Salesforce Draws Market Strength With Conga
Friday, September 16, 2016
Conga helps Salesforce customers build contracts, proposals, and other documents. With the company’s flexibility, its applications lead the Salesforce App Exchange in service subscriptions.
Salesforce users know that a major selling point of the platform is third-party offerings.
One of those third-party providers is Conga, which offers applications that work on top of the Salesforce platform. Relationships like this help Salesforce dominate the CRM landscape, despite Microsoft becoming the leader in terms of revenues in the SaaS marketplace as a whole, according to a recent report.
Conga helps Salesforce customers generate many types of documents and reports that don’t require manual entry of Salesforce application data. For that reason, it is the most frequently downloaded paid-for SaaS service from the Salesforce’s App Exchange, according to Conga CEO Matthew Schiltz.
As such, it’s a key representative of the many third parties that help Salesforce round out what its CRM platform can do. Conga, with 8,000 customers and 200,000 users, is the largest generator of revenues on the Salesforce App Exchange, Schiltz explained in an interview.
“Salesforce has made CRM software-as-a-service a mainstream application. It’s essentially a platform” for many different users, and as such, needs third parties to help it satisfy the many uses to which it’s being put, he noted.
Before Conga, Schiltz worked at Blue Box Group — now part of IBM — as well as Tier 3, which was acquired by CenturyLink.

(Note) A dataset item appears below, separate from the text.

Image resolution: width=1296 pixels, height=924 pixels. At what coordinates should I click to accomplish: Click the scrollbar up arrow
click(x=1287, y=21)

Conga was founded in 2006 — seven years after Salesforce started — as an online creator of documents filled with data from Salesforce CRM apps. Conga’s applications run on Amazon Web Services cloud. They can be used to offload data from Salesforce apps in order to populate a business’s sales proposals, marketing statements, or customer contracts.
Salesforce customers don’t need Conga to do that, said Schiltz. They can isolate Salesforce data on their own and re-enter it into Word documents, but the process will be more laborious and error-prone than it would be when the document builder tells Conga what data to retrieve. Conga can assign a regular retrieval to a workflow that automates building a report or document each time the document owner calls for it.
Earlier this year, Conga decided to expand its offerings through three acquisitions.
First, it acquired ActionGrid, which takes Salesforce data from multiple applications and plugs it into a spreadsheet-like grid, where it can be sorted or used to develop a big-picture report. It can assemble information on current sales prospects, for example, so that a company’s sales team can see what it knows in total about each prospect.
“We can save a lot of keystrokes, a lot of data entry and re-entry,” Schiltz said.
Conga also purchased the Novatus software-as-a-service supplier, dubbing its contract management system Conga Novatus.
Finally, Conga purchased CRMCulture, a system integrator that it frequently worked with, to become Conga Services, a professional consulting branch that helps customers implement Conga services to work with their Salesforce applications.
In that sense, Conga is a company that is finding ways to add to the Salesforce ecosystem. It aims to allow Salesforce users to get more value for their subscriptions. Schiltz said that he’s impressed with Microsoft’s growth as a SaaS vendor as well, and that there’s no reason Conga’s data handling and document preparation wouldn’t work with Microsoft Dynamics CRM.
But Conga has its hands full with Salesforce customer growth and isn’t really interested in that alternative now.
“Salesforce has been an amazing partner for us. For now, we’re really happy with them.”